Achados Econômicos

Metade dos produtos listados pelo IBGE sobe além do teto da inflação

Sílvio Guedes Crespo

Texto atualizado às 13h38*

Metade dos produtos que o IBGE (Instituto Brasileiro de Geografia e Estatística) monitora para calcular o índice oficial de preços teve um reajuste acima do teto da meta de inflação do país, que é de 6,5% ao ano.

De 373 bens e serviços que fazem parte do IPCA (Índice de Preços ao Consumidor Amplo), 189 subiram mais que 6,5% nos últimos 12 meses.

Entre os campeões de reajustes destacam-se os alimentos. A tangerina lidera a lista, com alta de 93,5% nos últimos 12 meses. Em seguida, aparecem o chá (53,64%), a laranja-baía (44,46%) e o peixe-dourado (39,73%).

maiores altas de preco ipca ibge abril 2014

Apesar de 51% dos produtos terem extrapolado o teto da meta, o IPCA, indicador oficial de inflação, ficou em 6,28% nos últimos 12 meses. Isso ocorreu porque os bens e serviços que subiram menos ou que tiveram queda de preços têm peso maior no orçamento médio estimado das famílias.

A inflação está abaixo do centro da meta porque os preços que o governo consegue controlar diretamente estão sofrendo reajustes menores– caso, por exemplo, de gás encanado (3,51%), energia elétrica residencial (4,29%), ônibus urbano (1,1%), ônibus intermunicipal (2,88%), multa (0%), pedágio (0,27%), gasolina (4,18%), produtos farmacêuticos (3,9%) e correio (1,7%). O telefone fixo, cujo preço também é controlado pelo setor público, teve queda de 4,59%.

Em média, os preços administrados pelo governo subiram 3,77% nos últimos 12 meses, enquanto os chamados preços livres avançaram 7%, de acordo com cálculos da Tendência Consultoria Integrada.

Entre os produtos que tiveram as maiores quedas nos últimos 12 meses estão o feijão-carioca (-33,95%), a cebola (-33,53%) e o tomate (-14,23%) – este último que no primeiro semestre do ano passado foi apontado como um dos “vilões” da inflação.

maiores quedas

 

Opinião

Os números ajudam a entender por que muitas pessoas têm a impressão de que a inflação é maior do que a divulgada pelo IBGE. Os preços que mais têm subido são aqueles que vemos diariamente nos supermercados, restaurantes, lojas e bares. Já os que estão controlados são preços nos quais as pessoas não costumam reparar todo dia – por exemplo, pedágio, correio, gás, telefone fixo, aparelho telefônico, televisor e automóvel usado.

Além disso, há um outro aspecto que os índices de preço não conseguem captar, para o qual o economista Adolfo Sachsida chamou atenção em um recente artigo no UOL. Quando compramos um produto, por exemplo, por R$ 100, pagamos impostos.

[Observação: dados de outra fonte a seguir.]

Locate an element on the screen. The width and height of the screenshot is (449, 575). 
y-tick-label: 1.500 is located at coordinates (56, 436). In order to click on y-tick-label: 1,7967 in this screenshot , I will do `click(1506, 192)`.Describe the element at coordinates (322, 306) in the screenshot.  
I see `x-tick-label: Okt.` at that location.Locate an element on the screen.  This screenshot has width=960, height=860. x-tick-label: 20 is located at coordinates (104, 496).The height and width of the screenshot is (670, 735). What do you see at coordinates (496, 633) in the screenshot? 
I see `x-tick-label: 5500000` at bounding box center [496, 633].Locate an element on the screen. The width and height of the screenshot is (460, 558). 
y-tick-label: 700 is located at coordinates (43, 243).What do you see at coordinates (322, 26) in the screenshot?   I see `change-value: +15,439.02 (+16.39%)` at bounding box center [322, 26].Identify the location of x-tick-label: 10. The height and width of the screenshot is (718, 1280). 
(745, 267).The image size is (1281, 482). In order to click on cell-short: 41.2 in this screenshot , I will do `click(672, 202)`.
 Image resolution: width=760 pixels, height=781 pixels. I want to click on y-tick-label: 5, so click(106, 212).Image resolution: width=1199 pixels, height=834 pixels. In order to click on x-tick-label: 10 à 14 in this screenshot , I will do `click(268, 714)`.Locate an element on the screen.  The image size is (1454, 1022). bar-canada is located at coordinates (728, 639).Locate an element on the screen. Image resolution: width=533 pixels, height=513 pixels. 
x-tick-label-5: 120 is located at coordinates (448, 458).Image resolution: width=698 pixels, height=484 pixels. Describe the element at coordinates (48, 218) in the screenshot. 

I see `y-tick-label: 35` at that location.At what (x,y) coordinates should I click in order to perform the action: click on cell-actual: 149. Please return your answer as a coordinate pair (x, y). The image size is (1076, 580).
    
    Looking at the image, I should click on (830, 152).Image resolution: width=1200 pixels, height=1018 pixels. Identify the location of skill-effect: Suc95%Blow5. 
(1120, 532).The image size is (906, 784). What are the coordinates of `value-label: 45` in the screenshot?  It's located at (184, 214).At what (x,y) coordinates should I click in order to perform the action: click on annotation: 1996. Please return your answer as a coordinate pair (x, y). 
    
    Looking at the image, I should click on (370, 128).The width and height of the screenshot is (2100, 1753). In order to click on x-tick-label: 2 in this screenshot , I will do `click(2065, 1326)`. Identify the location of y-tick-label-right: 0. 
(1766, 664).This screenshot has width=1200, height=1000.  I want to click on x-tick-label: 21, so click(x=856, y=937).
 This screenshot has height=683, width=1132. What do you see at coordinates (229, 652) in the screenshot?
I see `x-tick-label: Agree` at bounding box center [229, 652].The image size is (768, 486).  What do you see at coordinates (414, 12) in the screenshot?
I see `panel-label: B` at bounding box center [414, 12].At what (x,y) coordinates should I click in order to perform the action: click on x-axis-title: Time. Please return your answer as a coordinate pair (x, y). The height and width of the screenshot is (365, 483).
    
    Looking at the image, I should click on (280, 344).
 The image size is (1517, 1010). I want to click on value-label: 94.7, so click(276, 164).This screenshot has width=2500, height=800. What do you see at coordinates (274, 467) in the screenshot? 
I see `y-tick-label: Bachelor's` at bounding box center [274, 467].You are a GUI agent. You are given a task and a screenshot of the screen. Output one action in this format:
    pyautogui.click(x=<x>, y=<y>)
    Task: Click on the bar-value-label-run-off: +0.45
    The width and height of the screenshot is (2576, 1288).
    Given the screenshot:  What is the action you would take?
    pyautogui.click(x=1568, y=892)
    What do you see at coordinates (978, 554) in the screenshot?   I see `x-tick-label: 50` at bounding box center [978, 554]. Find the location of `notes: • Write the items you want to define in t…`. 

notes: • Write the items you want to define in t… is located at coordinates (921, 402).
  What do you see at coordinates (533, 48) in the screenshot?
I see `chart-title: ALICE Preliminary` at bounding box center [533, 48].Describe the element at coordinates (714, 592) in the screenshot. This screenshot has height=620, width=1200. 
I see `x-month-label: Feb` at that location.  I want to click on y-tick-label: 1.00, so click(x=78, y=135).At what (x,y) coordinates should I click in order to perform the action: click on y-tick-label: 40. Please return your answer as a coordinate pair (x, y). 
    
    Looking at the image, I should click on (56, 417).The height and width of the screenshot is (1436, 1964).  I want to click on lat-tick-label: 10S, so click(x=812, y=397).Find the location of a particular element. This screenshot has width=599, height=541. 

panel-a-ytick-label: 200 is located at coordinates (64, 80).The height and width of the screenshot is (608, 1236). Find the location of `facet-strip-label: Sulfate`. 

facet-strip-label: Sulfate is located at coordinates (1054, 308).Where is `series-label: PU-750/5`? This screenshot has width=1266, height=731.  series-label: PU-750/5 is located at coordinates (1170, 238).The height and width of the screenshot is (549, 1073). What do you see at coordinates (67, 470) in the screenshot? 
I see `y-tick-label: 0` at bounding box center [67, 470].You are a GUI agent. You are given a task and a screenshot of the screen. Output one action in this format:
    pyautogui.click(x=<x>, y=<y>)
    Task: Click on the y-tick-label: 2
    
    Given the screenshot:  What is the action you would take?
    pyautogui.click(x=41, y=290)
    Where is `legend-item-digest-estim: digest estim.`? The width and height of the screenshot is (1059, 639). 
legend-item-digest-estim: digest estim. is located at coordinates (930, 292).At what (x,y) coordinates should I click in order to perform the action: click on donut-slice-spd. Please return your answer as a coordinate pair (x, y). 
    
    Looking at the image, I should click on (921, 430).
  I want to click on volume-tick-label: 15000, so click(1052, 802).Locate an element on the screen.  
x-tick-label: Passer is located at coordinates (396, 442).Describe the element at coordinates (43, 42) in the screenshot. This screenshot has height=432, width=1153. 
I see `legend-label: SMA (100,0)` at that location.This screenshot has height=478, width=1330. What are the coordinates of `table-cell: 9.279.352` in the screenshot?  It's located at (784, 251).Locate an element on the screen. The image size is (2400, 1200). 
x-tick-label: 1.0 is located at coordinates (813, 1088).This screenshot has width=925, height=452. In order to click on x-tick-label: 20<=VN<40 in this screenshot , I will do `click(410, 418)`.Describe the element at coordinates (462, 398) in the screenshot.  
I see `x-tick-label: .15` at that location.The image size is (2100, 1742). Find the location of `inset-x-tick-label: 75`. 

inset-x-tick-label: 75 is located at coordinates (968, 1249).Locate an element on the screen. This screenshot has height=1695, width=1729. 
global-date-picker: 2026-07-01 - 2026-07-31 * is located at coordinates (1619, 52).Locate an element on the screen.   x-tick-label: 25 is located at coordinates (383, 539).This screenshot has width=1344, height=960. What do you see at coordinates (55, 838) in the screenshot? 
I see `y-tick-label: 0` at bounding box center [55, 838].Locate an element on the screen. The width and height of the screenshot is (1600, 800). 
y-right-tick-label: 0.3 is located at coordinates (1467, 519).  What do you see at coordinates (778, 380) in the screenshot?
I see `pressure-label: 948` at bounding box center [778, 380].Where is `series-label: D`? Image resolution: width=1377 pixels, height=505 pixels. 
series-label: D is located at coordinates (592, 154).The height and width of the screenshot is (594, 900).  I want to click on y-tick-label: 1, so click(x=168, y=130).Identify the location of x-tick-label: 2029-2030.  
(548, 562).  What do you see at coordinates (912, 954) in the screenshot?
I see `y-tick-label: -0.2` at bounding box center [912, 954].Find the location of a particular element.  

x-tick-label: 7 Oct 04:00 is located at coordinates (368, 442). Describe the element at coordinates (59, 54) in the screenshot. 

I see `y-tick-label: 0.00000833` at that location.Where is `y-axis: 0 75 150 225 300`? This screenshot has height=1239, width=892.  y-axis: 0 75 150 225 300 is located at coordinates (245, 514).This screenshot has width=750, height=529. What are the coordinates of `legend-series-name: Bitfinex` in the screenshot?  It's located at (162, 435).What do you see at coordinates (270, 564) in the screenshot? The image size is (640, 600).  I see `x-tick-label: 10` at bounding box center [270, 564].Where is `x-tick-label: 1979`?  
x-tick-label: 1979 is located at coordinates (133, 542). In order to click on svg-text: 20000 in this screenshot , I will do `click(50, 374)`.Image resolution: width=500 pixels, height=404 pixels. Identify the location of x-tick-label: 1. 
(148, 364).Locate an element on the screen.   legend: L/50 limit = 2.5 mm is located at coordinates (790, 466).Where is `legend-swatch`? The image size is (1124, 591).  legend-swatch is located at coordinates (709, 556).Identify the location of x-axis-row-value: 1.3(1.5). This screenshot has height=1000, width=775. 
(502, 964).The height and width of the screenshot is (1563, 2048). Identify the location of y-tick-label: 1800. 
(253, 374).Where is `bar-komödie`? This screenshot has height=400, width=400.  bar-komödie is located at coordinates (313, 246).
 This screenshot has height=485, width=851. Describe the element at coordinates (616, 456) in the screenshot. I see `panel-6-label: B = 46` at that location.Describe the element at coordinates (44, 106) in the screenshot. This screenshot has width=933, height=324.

Se os tributos forem de 20%, então nós pagamos R$ 80 pela mercadoria e R$ 20 por serviços públicos. No caso de o governo cortar impostos e os produtos continuarem com o mesmo preço, isso significa que passamos a pagar R$ 100 pela mesma mercadoria e zero pelos serviços públicos. Nesta situação hipotética, ocorreu uma elevação de 25%, mas o IPCA ou qualquer outro índice marca variação nula de preço.

Nenhum índice é capaz de detectar esse tipo de inflação, pois eles monitoram apenas o preço dos bens, sem especificar quanto daquilo é de impostos. Isso vale tanto para os indicadores do IBGE como para as pesquisas não oficiais, como as da Fundação Getulio Vargas.

Não se trata, portanto, de uma manipulação pelo IBGE, como muitos leitores costumam apontar incorretamente (se fosse esse o caso, os dados da FGV e da Fipe não seriam tão parecidos com os números oficiais). Trata-se de uma espécie de inflação oculta que, ao menos por enquanto, nenhuma pesquisa consegue identificar por meio da metodologia convencional.

Vale lembrar, também, que os índices de preços se baseiam na estimativa de um orçamento médio das famílias brasileiras. Quem tem duas crianças matriculadas em escolas particular vai sentir muito mais o aumento das mensalidades do que quem tem uma só. No limite, deveríamos ter um índice de inflação para cada habitante do país, o que é impossível.

Para uma pessoa saber se a sua inflação corresponde ou não ao número oficial, só existe uma forma: anotar o preço de todos os bens e serviços consumidos durante um mês e depois fazer o mesmo no mês seguinte.